I don't think I'm unusual, everyone's really struggling at the moment, even the rest of my family who all work, the whole country's in this same boat aren't we :/
Perhaps because most people have credit cards/overdraft/bank loans they can survive slightly better, but I have never had that option (nor do I intend to).
My debt accumulated as I have never had credit cards or loans, so for the past 5 years when my first baby was born and I moved onto benefits, every time I moved rented house Ihad to take a social fund loan out to pay the bond/advance/moving costs, around £1300 each time. I also 'lemt' the children's father around £2000 when I first met him. He never intends to repay that, and he can well afford it (we left due to DV issues, he considers that money his now).
The utili bills are auto deducted at source befor I receive the benefits, they take a whopping amount out. I'll look into Fuel Direct, Thankyou, justgettingonwithit' in case their repayment terms are more forgiving.
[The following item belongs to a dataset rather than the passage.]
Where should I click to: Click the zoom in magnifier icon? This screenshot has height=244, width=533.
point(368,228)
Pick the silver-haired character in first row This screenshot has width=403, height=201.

Luckily when my son starts Reception uniform is just red and grey, and I do see plenty of school wear in charity shops. I don't think they have compulsory school logo wear required.
I think it's shoes that are the problem, every parent's nightmare I expect! I tried the cheap synthetic shoes from Shoezone, etc and they last a month before e Velcro snaps or they're so scuffed the welfare officer would be onto me for neglect! So there's no choice but a pair of £30 Clarks leather shoes every few terms. Thinkers like that, their father has no idea how much Id appreciate a Clarks voucher for, or of he could buy them a pair of new shoes every so often.
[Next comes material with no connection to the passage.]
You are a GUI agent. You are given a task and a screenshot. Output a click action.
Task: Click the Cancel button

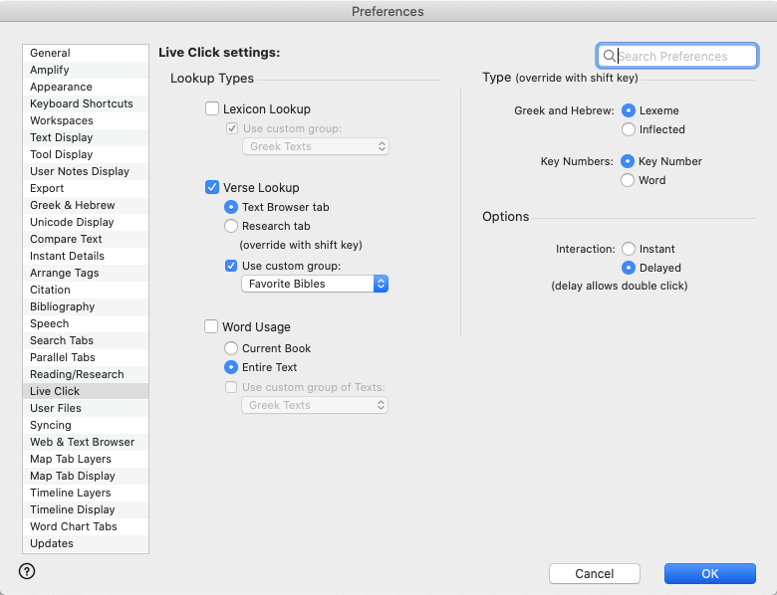pyautogui.click(x=595, y=573)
Anyway, real poverty is on a sliding scale I suppose. I am literally sat at home and can't do/go/travel anywhere until tomorrow when the child benefit is paid in, not a nice feeling of being trapped. But I can take my son to nursery, free thanks to the government, and to the park, and I have milk/fruit vouchers until he is age 4 (although I use them up in the first week of issue, I receive 4 a month), so I am never at the point I can't actually feed the children.
The point is, I did work prior to children, so my home has nice Laura Ashley curtains and some antique furniture, things I could sell if I really hit rock bottom, but the thought of sitting here with no curtains or furniture or piano or tele, would not improve my situation - there are so many debts that it would just be selling them off and making little headway, then I'd have to buy more new furniture and curtains anyway, plus the resale value of these things is negligible really (not everyone's taste in curtains and dark wood furniture is very unpopular).
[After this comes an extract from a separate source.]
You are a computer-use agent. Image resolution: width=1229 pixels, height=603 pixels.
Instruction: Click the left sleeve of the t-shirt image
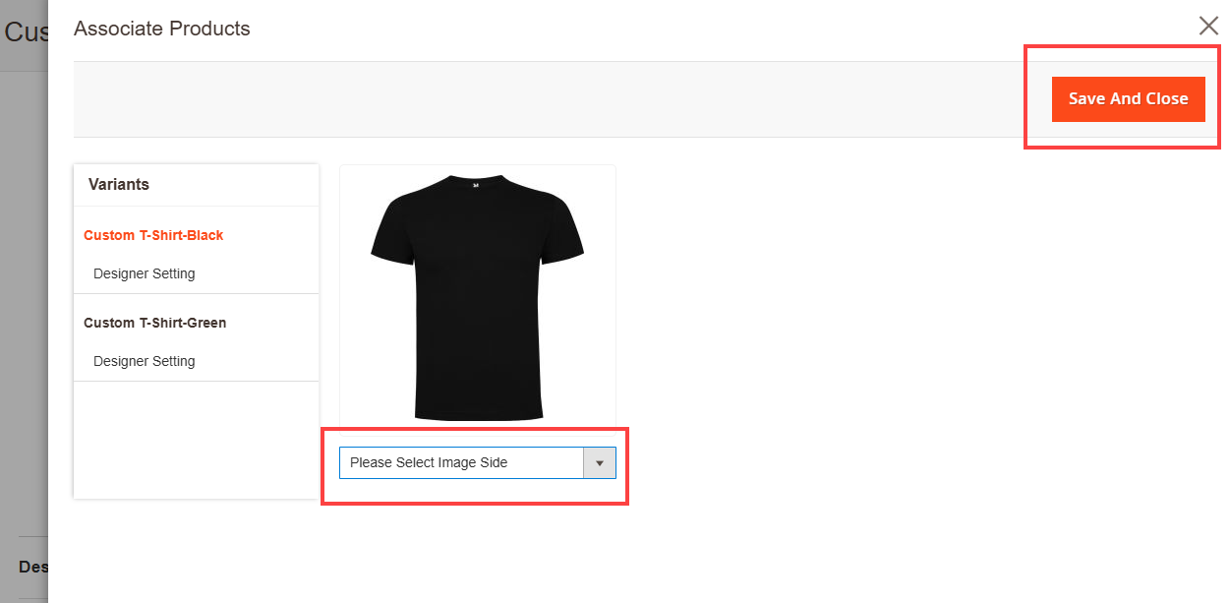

So if people think I am not really in poverty because my home is comfortable looking, I respectfully ask them to consider my bank's text message statement each morning, which shows me almost £500 overdrawn with £1.26 to spend.
I haven't been naughty, just bad at budgeting, and had bad luck. I cannot wait to get back to work and earn (although it will be barely more than my benefits income I suspect with my qualifications and childcare costs). I'm 44 and have worked all my life. I never dreamt I would end up this poor.
Sometimes being poor means you may have a satellite subscription yes, (you're tied into that contract after all) or you may smoke or socialise at the weekend, but for the grace of (insert your preferred god or non-god!) for all we know that may be their one small pleasure that keeps their head above water, as the rest of their life starts crumbling around them. We all need something to hang onto to keep us sane.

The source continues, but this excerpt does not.